Sonic Degradation in MP3 Conversion

dmcsilva

New member
As S2k stated avoid BladeEnc like the plague. Also, Scmpx does give good results. To decrease the detectable (by humans) quality difference between .wav and .mp3, encode at at least 192k-or even higher-depending on your encoder, and the dynamics of the audio which you are encoding.

dmc
 
Kind of a technical question. If I have converted a .wav to .mp3 format and then back again what kind of sonic degradation occurs? Similarly, if one "zips" a .wav and then unzips it, what kind of degradation occurs? As a follow up...is there any kind of process (i.e. eq, harmonic exciters) which will help to restore or replicate that which may have been lost? Thanx all. I love this place.
 
Unfortunately, MP3 is a "lossy" compression scheme. That is, you cannot retrieve the original version from the compressed version. What you have is an "approximation" of the original. The JPEG image format is similarly lossy. Sometimes when it comes to graphics and music, it is ok to sacrifice some quality in the name of file size....especially when transfering files over a network (one of the primary reasons compression was created).

One the other hand, any sort of data compression must NOT be lossy. You can't run an "approximation" of a program :) So schemes like ZIP are not lossy. When you extract the files from a ZIP archive, you end up with exact copies of the original files.

What's this mean to music? Even if you convert an MP3 back to wave, you're going to end up with a wave that sounds EXACTLY like the MP3, not the wave the the MP3 was created from. Now, if you zip up a wave file and then extract it later, you do end up with a perfect copy. The catch? Waves do not lend themselves to being zipped very well.

I would say that there is no way to make a wave created from an MP3 sound better...it would be difficult and the end result would sound very different than the original product. A better solution would be to look into techniques for creating a better sounding MP3 in the first place. If you listen closely to an MP3, its weaknesses will pop out at you, and it may be possible to compensate for some of them.

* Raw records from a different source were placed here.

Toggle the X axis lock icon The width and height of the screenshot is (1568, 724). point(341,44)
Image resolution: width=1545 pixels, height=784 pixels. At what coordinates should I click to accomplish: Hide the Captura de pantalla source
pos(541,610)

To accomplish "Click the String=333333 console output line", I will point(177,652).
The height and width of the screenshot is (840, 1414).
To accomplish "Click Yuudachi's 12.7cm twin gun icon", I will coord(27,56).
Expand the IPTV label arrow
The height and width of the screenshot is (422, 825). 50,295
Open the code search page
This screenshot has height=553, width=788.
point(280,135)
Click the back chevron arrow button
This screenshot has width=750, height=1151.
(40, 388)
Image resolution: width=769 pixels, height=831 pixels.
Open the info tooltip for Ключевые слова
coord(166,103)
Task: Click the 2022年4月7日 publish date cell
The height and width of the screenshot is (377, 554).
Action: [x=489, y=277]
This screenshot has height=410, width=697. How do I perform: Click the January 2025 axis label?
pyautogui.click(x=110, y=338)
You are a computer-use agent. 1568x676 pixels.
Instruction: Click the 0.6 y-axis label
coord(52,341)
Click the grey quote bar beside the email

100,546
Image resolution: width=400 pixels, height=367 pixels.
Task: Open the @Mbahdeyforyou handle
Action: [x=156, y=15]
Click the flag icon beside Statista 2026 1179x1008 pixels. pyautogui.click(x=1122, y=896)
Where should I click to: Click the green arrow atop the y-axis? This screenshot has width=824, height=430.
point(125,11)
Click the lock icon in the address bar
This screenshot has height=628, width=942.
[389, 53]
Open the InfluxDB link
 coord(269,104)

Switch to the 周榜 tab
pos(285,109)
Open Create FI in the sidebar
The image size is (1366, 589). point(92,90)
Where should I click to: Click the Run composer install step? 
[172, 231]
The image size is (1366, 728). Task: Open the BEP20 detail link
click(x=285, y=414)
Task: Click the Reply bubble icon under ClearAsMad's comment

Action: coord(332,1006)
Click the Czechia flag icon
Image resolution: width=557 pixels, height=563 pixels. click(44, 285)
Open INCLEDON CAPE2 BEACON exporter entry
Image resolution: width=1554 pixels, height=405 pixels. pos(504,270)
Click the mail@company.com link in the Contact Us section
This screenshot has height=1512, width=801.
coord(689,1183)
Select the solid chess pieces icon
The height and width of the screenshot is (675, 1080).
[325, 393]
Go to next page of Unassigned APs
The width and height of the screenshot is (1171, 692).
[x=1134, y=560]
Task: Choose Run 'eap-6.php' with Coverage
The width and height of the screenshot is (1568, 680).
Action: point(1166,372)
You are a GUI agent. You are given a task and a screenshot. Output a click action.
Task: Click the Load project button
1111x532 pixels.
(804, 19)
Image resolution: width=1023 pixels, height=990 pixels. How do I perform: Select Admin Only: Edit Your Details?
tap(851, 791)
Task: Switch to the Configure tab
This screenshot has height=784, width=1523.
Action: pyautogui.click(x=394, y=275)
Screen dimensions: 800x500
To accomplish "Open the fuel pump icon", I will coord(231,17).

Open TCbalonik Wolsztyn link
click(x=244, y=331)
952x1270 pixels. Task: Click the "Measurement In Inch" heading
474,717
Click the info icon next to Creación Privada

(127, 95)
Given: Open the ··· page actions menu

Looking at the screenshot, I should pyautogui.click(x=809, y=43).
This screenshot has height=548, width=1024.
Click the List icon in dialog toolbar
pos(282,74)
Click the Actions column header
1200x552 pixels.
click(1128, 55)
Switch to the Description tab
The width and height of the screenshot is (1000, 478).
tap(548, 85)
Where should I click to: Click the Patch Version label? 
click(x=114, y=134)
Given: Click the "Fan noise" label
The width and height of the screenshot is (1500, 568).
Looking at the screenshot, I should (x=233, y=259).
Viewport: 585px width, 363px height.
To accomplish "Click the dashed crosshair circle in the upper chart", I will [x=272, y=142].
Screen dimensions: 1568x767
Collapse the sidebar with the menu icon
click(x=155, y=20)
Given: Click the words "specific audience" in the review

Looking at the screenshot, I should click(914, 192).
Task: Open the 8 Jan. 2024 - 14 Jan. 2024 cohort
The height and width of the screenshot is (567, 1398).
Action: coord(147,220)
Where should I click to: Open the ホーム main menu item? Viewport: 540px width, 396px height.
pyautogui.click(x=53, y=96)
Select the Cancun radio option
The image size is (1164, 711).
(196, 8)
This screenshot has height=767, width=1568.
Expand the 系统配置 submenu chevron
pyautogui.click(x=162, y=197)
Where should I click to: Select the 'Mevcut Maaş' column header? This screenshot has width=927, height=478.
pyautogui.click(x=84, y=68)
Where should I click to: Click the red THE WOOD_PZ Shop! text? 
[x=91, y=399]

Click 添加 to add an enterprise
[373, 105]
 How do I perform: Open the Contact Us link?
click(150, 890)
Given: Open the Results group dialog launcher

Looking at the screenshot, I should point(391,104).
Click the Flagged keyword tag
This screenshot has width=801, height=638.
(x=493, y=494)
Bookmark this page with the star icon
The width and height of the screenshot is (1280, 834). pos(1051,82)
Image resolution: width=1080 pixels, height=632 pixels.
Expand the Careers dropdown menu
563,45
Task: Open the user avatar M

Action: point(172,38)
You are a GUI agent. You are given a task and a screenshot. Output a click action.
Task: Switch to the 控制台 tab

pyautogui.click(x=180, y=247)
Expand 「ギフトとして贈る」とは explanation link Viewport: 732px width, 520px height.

The best place to start though, is with a good MP3 encoder/decoder. I fully recommend SCMPX and DO NOT recommend BladeEnc (both are free). You'd be suprised at the difference an encoder makes.

Slackmaster 2000
 
I appreciate the replies. A while back I went through all sorts of computer woes with the upshot being that -despite my attempts- to back-up my work, there is one piece which may only be found in .mp3 form. That's why I was wondering if there was anything that can be done that would even approach sonically rectifying what may have been lost. I probably encoded from either Cakewalk or Wavelab.
 
Slack covered it pretty well. You might be able to doctor some of the artifacts and noise by converting to wav and experimenting with an EQ plug-in. But for the most part, you're stuck with the quality you hear on the source. It won't get a whole lot better than that.